Revisiting the Perceptron Predictor Again

D. Tarjan and K. Skadron
In Univ. of Virginia Dept. of Computer Science Tech. Report CS-2004-28, Sept 2004

Abstract
We introduce a new kind of branch predictor, the hashed perceptron predictor, which merges the concepts behind the gshare and perceptron branch predictors. This is done by fetching the perceptron weights using the exclusive-or of branch addresses and branch history. This predictor can achieve superior accuracy to a path-based and a global perceptron predictor, previously the most accurate fully dynamic branch predictors known in the literature, at the same storage budgets.

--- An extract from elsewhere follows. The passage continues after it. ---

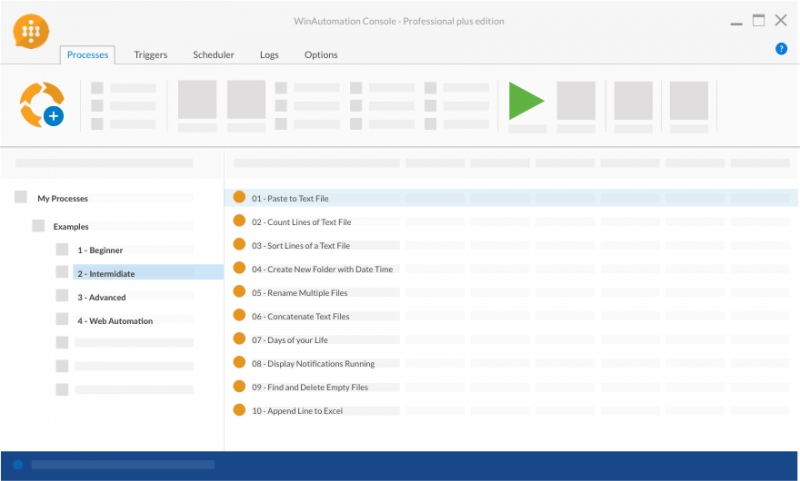Switch to the Triggers tab

tap(150, 55)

Additionally, it reduces the number of adders by a factor of four compared to a path-based perceptron. We also show how such a predictor can be ahead pipelined to yield one cycle effective latency, making it the first standalone perceptron predictor. On the SPEC integer set of benchmarks, the hashed ahead-pipelined path-based perceptron predictor (hashed perceptron for short) improves accuracy by 20% over a path-based perceptron and improves IPC by 5.8%. We believe these improvements make the perceptron predictor a promising choice as a branch predictor for a future high-performance microprocessor.


Available in pdf


The previous perceptron papers should probably be read in the following order:
Vintan: Towards a High Performance Neural Branch Predictor(need subscription to IEEExplore)
Jiménez:Neural Methods for Dynamic Branch Prediction
Seznec:Redundant History Skewed Perceptron Predictors: pushing limits on global history branch predictors
Ipek:On Accurate and Efficient Perceptron-Based Branch Prediction
Jiménez:Fast Path-Based Neural Branch Prediction
Seznec:Revisiting the perceptron predictor

The 1st Championship Branch Prediction produced a bunch of interesting papers using perceptrons, building upon the older work.


Anybody have any additional suggestions? Comments?